§ Record list
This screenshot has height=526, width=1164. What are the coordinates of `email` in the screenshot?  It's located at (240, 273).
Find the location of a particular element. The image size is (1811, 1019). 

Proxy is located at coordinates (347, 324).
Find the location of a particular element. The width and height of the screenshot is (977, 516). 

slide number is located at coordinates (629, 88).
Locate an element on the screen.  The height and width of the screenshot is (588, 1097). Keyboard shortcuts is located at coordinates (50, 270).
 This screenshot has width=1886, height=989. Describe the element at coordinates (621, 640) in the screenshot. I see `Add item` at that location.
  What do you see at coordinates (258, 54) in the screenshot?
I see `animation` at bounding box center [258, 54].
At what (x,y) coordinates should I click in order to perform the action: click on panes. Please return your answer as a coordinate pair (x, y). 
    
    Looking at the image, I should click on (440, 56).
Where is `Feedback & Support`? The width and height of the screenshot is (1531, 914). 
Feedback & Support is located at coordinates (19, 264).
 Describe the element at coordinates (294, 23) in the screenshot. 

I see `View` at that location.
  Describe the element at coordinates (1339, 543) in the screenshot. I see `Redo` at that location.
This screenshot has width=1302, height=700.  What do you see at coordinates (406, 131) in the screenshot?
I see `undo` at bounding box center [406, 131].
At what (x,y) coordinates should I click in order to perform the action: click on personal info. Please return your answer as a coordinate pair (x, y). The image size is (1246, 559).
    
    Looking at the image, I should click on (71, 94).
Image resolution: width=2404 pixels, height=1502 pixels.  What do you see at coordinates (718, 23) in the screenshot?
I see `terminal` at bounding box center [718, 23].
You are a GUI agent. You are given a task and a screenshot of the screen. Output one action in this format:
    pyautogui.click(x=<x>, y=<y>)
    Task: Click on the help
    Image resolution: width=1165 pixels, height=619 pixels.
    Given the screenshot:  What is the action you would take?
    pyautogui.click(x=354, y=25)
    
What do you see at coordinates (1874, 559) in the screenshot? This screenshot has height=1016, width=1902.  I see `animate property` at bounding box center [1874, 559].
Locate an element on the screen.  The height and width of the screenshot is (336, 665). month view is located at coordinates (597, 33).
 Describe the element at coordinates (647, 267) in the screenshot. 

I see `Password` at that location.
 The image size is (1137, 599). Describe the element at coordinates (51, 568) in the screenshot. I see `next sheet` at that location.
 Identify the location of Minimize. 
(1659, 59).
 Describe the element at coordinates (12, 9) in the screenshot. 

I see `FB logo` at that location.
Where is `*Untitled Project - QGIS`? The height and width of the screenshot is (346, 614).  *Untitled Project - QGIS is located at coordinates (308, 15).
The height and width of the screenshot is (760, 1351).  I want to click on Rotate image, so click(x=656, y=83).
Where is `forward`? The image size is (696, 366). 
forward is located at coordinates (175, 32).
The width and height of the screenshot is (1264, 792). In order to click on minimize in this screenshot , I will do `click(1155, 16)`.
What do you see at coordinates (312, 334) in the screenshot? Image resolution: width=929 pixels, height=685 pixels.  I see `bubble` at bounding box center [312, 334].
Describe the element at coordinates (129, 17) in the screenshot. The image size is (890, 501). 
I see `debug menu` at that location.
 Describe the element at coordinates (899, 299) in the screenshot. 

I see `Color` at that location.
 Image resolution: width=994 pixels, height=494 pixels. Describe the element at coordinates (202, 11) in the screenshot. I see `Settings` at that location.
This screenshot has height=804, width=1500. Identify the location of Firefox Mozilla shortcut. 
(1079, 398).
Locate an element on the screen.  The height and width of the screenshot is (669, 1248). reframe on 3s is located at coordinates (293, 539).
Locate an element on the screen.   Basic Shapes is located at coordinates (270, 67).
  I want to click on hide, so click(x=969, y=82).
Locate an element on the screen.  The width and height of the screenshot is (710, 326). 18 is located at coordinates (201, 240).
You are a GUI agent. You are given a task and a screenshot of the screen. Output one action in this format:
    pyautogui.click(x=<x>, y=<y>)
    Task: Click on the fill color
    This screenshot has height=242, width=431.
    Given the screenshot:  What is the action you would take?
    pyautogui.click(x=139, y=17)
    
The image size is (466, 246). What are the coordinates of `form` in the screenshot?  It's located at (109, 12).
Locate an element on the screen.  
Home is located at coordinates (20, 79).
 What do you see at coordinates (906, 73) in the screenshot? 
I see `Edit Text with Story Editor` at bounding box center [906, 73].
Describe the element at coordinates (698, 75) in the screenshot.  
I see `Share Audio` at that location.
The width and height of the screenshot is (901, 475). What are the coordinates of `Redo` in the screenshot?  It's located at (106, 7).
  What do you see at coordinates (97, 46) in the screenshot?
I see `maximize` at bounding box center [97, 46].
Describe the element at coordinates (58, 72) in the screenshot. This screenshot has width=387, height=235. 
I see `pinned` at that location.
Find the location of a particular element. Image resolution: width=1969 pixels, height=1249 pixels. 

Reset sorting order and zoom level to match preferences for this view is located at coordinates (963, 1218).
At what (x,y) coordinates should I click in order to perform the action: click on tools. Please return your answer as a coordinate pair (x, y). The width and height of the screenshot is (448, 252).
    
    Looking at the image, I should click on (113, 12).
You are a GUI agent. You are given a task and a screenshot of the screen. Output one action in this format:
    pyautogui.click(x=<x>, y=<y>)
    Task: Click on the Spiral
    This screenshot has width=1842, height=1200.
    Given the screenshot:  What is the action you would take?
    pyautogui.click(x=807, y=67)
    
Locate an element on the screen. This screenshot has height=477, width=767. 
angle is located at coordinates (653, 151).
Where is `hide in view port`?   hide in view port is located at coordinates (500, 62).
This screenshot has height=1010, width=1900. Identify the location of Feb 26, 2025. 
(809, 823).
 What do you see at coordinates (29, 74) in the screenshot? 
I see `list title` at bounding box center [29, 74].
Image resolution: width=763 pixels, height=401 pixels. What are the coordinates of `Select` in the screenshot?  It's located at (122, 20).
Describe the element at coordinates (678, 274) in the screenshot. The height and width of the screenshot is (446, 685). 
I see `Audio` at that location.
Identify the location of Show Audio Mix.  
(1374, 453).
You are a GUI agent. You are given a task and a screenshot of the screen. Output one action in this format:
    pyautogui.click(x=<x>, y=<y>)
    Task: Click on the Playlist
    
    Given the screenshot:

§ What you are asked to do
Rewrite all of the records above as a numbered list, leaving out any blank lines.

§ Response below
1. This screenshot has height=526, width=1164. What are the coordinates of `email` in the screenshot?  It's located at (240, 273).
2. Find the location of a particular element. The image size is (1811, 1019). 
3. Proxy is located at coordinates (347, 324).
4. Find the location of a particular element. The width and height of the screenshot is (977, 516). 
5. slide number is located at coordinates (629, 88).
6. Locate an element on the screen.  The height and width of the screenshot is (588, 1097). Keyboard shortcuts is located at coordinates (50, 270).
7.  This screenshot has width=1886, height=989. Describe the element at coordinates (621, 640) in the screenshot. I see `Add item` at that location.
8.   What do you see at coordinates (258, 54) in the screenshot?
9. I see `animation` at bounding box center [258, 54].
10. At what (x,y) coordinates should I click in order to perform the action: click on panes. Please return your answer as a coordinate pair (x, y). 
11.     Looking at the image, I should click on (440, 56).
12. Where is `Feedback & Support`? The width and height of the screenshot is (1531, 914). 
13. Feedback & Support is located at coordinates (19, 264).
14.  Describe the element at coordinates (294, 23) in the screenshot. 
15. I see `View` at that location.
16.   Describe the element at coordinates (1339, 543) in the screenshot. I see `Redo` at that location.
17. This screenshot has width=1302, height=700.  What do you see at coordinates (406, 131) in the screenshot?
18. I see `undo` at bounding box center [406, 131].
19. At what (x,y) coordinates should I click in order to perform the action: click on personal info. Please return your answer as a coordinate pair (x, y). The image size is (1246, 559).
20.     Looking at the image, I should click on (71, 94).
21. Image resolution: width=2404 pixels, height=1502 pixels.  What do you see at coordinates (718, 23) in the screenshot?
22. I see `terminal` at bounding box center [718, 23].
23. You are a GUI agent. You are given a task and a screenshot of the screen. Output one action in this format:
24.     pyautogui.click(x=<x>, y=<y>)
25.     Task: Click on the help
26.     Image resolution: width=1165 pixels, height=619 pixels.
27.     Given the screenshot:  What is the action you would take?
28.     pyautogui.click(x=354, y=25)
29. What do you see at coordinates (1874, 559) in the screenshot? This screenshot has height=1016, width=1902.  I see `animate property` at bounding box center [1874, 559].
30. Locate an element on the screen.  The height and width of the screenshot is (336, 665). month view is located at coordinates (597, 33).
31.  Describe the element at coordinates (647, 267) in the screenshot. 
32. I see `Password` at that location.
33.  The image size is (1137, 599). Describe the element at coordinates (51, 568) in the screenshot. I see `next sheet` at that location.
34.  Identify the location of Minimize. 
35. (1659, 59).
36.  Describe the element at coordinates (12, 9) in the screenshot. 
37. I see `FB logo` at that location.
38. Where is `*Untitled Project - QGIS`? The height and width of the screenshot is (346, 614).  *Untitled Project - QGIS is located at coordinates (308, 15).
39. The height and width of the screenshot is (760, 1351).  I want to click on Rotate image, so click(x=656, y=83).
40. Where is `forward`? The image size is (696, 366). 
41. forward is located at coordinates (175, 32).
42. The width and height of the screenshot is (1264, 792). In order to click on minimize in this screenshot , I will do `click(1155, 16)`.
43. What do you see at coordinates (312, 334) in the screenshot? Image resolution: width=929 pixels, height=685 pixels.  I see `bubble` at bounding box center [312, 334].
44. Describe the element at coordinates (129, 17) in the screenshot. The image size is (890, 501). 
45. I see `debug menu` at that location.
46.  Describe the element at coordinates (899, 299) in the screenshot. 
47. I see `Color` at that location.
48.  Image resolution: width=994 pixels, height=494 pixels. Describe the element at coordinates (202, 11) in the screenshot. I see `Settings` at that location.
49. This screenshot has height=804, width=1500. Identify the location of Firefox Mozilla shortcut. 
50. (1079, 398).
51. Locate an element on the screen.  The height and width of the screenshot is (669, 1248). reframe on 3s is located at coordinates (293, 539).
52. Locate an element on the screen.   Basic Shapes is located at coordinates (270, 67).
53.   I want to click on hide, so click(x=969, y=82).
54. Locate an element on the screen.  The width and height of the screenshot is (710, 326). 18 is located at coordinates (201, 240).
55. You are a GUI agent. You are given a task and a screenshot of the screen. Output one action in this format:
56.     pyautogui.click(x=<x>, y=<y>)
57.     Task: Click on the fill color
58.     This screenshot has height=242, width=431.
59.     Given the screenshot:  What is the action you would take?
60.     pyautogui.click(x=139, y=17)
61. The image size is (466, 246). What are the coordinates of `form` in the screenshot?  It's located at (109, 12).
62. Locate an element on the screen.  
63. Home is located at coordinates (20, 79).
64.  What do you see at coordinates (906, 73) in the screenshot? 
65. I see `Edit Text with Story Editor` at bounding box center [906, 73].
66. Describe the element at coordinates (698, 75) in the screenshot.  
67. I see `Share Audio` at that location.
68. The width and height of the screenshot is (901, 475). What are the coordinates of `Redo` in the screenshot?  It's located at (106, 7).
69.   What do you see at coordinates (97, 46) in the screenshot?
70. I see `maximize` at bounding box center [97, 46].
71. Describe the element at coordinates (58, 72) in the screenshot. This screenshot has width=387, height=235. 
72. I see `pinned` at that location.
73. Find the location of a particular element. Image resolution: width=1969 pixels, height=1249 pixels. 
74. Reset sorting order and zoom level to match preferences for this view is located at coordinates (963, 1218).
75. At what (x,y) coordinates should I click in order to perform the action: click on tools. Please return your answer as a coordinate pair (x, y). The width and height of the screenshot is (448, 252).
76.     Looking at the image, I should click on (113, 12).
77. You are a GUI agent. You are given a task and a screenshot of the screen. Output one action in this format:
78.     pyautogui.click(x=<x>, y=<y>)
79.     Task: Click on the Spiral
80.     This screenshot has width=1842, height=1200.
81.     Given the screenshot:  What is the action you would take?
82.     pyautogui.click(x=807, y=67)
83. Locate an element on the screen. This screenshot has height=477, width=767. 
84. angle is located at coordinates (653, 151).
85. Where is `hide in view port`?   hide in view port is located at coordinates (500, 62).
86. This screenshot has height=1010, width=1900. Identify the location of Feb 26, 2025. 
87. (809, 823).
88.  What do you see at coordinates (29, 74) in the screenshot? 
89. I see `list title` at bounding box center [29, 74].
90. Image resolution: width=763 pixels, height=401 pixels. What are the coordinates of `Select` in the screenshot?  It's located at (122, 20).
91. Describe the element at coordinates (678, 274) in the screenshot. The height and width of the screenshot is (446, 685). 
92. I see `Audio` at that location.
93. Identify the location of Show Audio Mix.  
94. (1374, 453).
95. You are a GUI agent. You are given a task and a screenshot of the screen. Output one action in this format:
96.     pyautogui.click(x=<x>, y=<y>)
97.     Task: Click on the Playlist
98.     Given the screenshot:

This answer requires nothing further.